EXERCISE DIRECTIONS: In the rows below, copy out word for word the text that begins at the line containing "You are a GUI" and ends after the line containing "This screenshot has height=764, width=1046.".

RECORDS TO USE:
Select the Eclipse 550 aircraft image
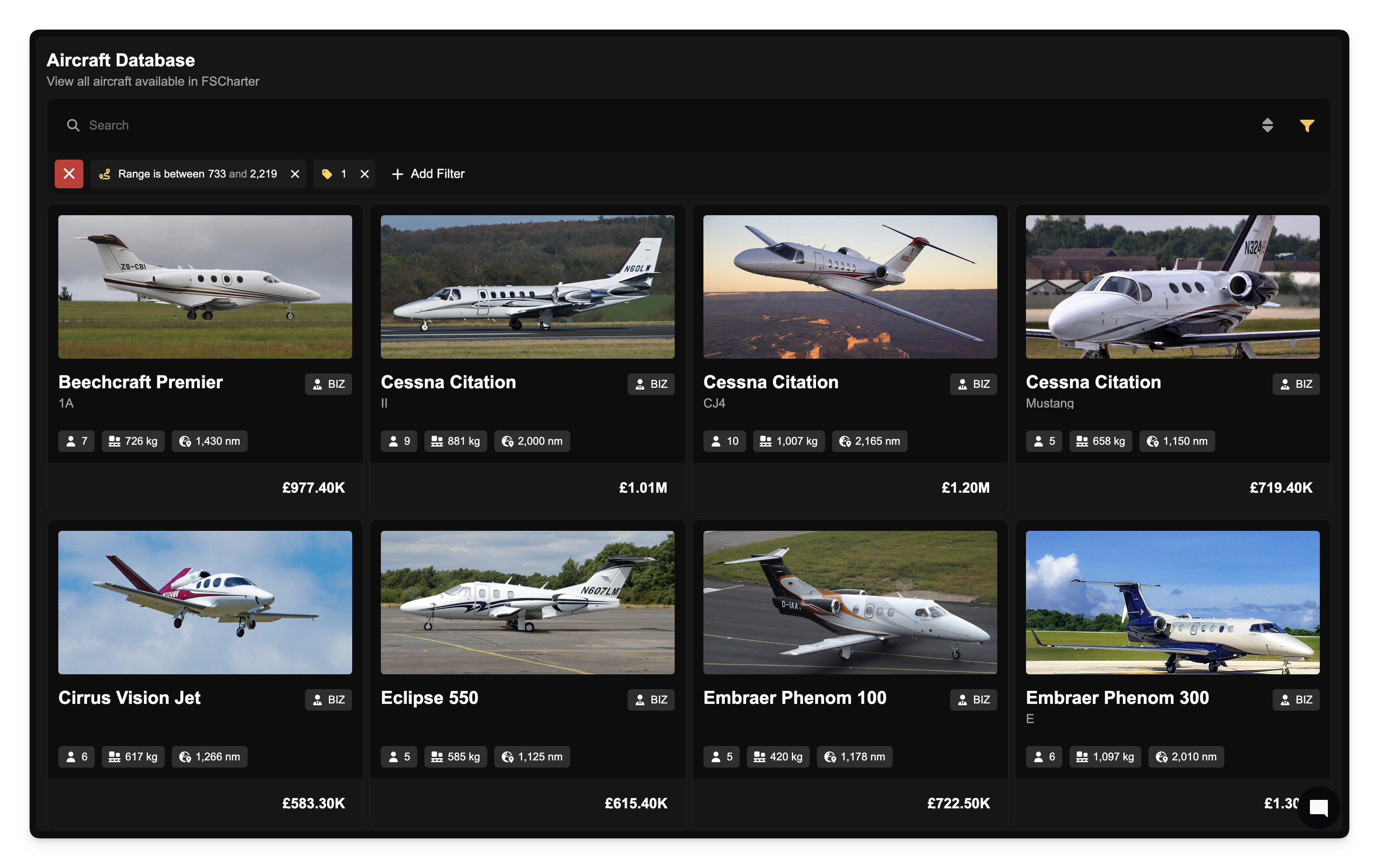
--
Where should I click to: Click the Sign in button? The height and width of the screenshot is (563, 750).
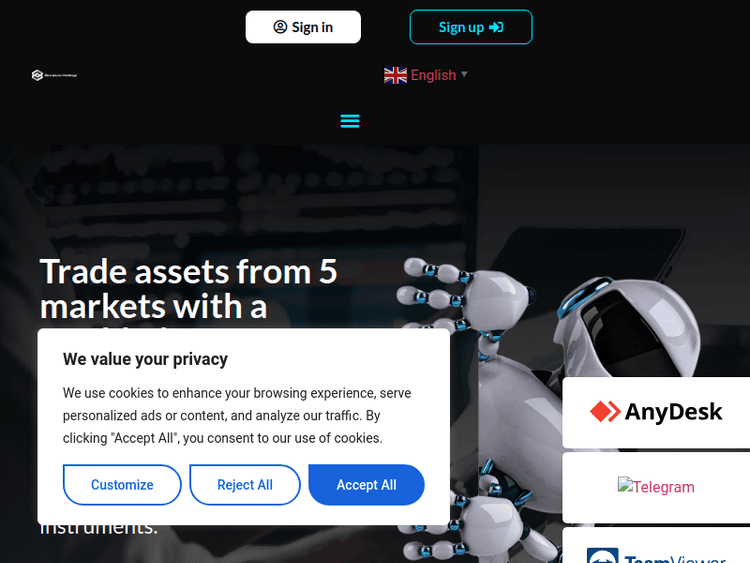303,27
==
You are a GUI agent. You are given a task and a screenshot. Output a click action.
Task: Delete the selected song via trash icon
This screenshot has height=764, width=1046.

SOLVED PROBLEM:
You are a GUI agent. You are given a task and a screenshot. Output a click action.
Task: Delete the selected song via trash icon
This screenshot has height=764, width=1046.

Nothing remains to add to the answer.